On 14 December 1944, occupying Japanese soldiers herded 150 American POWs who were building the airstrip on Palawan Island (today's Puerto Princesa International Airport and Antonio Bautista Air Base) into air raid trenches, doused them with gasoline, set them afire, then machine-gunned and bayoneted them to death. Among them was Army Capt. Fred Bruni[4] the Palawan POWs' senior officer, who was from Janesville, Wisconsin, with the 192nd Tank Battalion. Only eleven men escaped the 'Palawan Massacre', to be rescued by guerrillas. The story of their ordeal persuaded General Douglas MacArthur that the rumoured order for the retreating Japanese to "kill all" prisoners was being implemented, thus his rush to liberate the Philippines.
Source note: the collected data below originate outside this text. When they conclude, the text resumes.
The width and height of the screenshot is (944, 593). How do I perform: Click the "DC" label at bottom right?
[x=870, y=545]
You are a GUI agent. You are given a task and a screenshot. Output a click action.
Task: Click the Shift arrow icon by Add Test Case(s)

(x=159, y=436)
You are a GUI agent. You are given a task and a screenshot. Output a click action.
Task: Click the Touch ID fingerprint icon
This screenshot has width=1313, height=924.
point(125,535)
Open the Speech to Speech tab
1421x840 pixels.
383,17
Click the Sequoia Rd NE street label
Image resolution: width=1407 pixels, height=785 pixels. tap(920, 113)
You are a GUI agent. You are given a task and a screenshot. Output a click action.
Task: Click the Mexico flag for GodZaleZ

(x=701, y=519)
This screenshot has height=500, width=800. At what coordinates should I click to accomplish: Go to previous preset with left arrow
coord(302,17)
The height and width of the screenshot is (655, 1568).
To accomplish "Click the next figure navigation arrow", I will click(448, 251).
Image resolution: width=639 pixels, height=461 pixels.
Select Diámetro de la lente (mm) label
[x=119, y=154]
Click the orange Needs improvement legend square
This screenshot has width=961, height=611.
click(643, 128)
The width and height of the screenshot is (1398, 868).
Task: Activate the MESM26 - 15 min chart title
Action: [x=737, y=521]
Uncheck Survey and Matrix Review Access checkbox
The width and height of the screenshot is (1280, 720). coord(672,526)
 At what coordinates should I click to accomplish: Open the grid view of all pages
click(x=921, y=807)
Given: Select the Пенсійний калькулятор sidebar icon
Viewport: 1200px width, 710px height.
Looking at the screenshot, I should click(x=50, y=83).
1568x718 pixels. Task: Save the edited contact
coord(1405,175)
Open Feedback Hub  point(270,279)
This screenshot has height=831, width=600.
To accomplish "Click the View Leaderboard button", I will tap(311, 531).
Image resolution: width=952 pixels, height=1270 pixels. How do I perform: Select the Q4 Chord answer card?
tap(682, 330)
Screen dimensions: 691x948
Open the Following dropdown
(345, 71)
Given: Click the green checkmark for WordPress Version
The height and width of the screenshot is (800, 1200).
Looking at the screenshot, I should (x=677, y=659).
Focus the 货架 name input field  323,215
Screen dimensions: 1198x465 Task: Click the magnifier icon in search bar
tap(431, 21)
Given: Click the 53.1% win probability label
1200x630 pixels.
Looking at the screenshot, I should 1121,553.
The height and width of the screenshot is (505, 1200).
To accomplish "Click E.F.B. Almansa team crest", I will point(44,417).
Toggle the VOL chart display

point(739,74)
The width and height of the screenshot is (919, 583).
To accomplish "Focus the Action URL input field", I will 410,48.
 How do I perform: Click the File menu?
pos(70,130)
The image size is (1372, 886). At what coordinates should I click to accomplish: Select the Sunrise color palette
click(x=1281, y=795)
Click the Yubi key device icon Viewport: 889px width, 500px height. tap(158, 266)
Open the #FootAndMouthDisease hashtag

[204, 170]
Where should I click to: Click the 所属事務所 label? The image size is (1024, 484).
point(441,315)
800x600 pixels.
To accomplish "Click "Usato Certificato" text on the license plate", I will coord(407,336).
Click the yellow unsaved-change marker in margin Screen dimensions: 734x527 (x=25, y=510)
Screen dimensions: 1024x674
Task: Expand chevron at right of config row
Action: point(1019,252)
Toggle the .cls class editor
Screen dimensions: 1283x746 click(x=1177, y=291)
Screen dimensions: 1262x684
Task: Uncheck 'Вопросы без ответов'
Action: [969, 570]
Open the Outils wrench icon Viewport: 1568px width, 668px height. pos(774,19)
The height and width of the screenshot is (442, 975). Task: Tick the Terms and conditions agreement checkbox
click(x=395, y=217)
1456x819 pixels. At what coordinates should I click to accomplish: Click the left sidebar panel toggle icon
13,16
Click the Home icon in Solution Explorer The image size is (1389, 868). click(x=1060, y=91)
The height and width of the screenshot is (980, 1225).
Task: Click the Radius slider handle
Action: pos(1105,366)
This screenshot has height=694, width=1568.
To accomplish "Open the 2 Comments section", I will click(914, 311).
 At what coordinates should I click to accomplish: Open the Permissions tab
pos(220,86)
The airbase is currently used as a jump off point to supply the soldiers stationed in the municipality of Kalayaan as well as soldiers in the BRP Sierra Madre.
Future development
Antonio Bautista Air Base is one of the nine airbases nominated for the priority development programmes of the Philippine Air Force (PAF). The PAF planned to construct two additional hangars to store relief supplies and accommodate additional air assets, including long-range patrol aircraft and two PZL W-3 Sokol helicopters to be stationed there in the future.[5]
On 18 March 2016, the United States and the Philippines signed a deal to allow US forces to use five bases in the country as a counter to the Chinese deployments in the Spratly Islands, including Antonio Bautista Air Base.[1]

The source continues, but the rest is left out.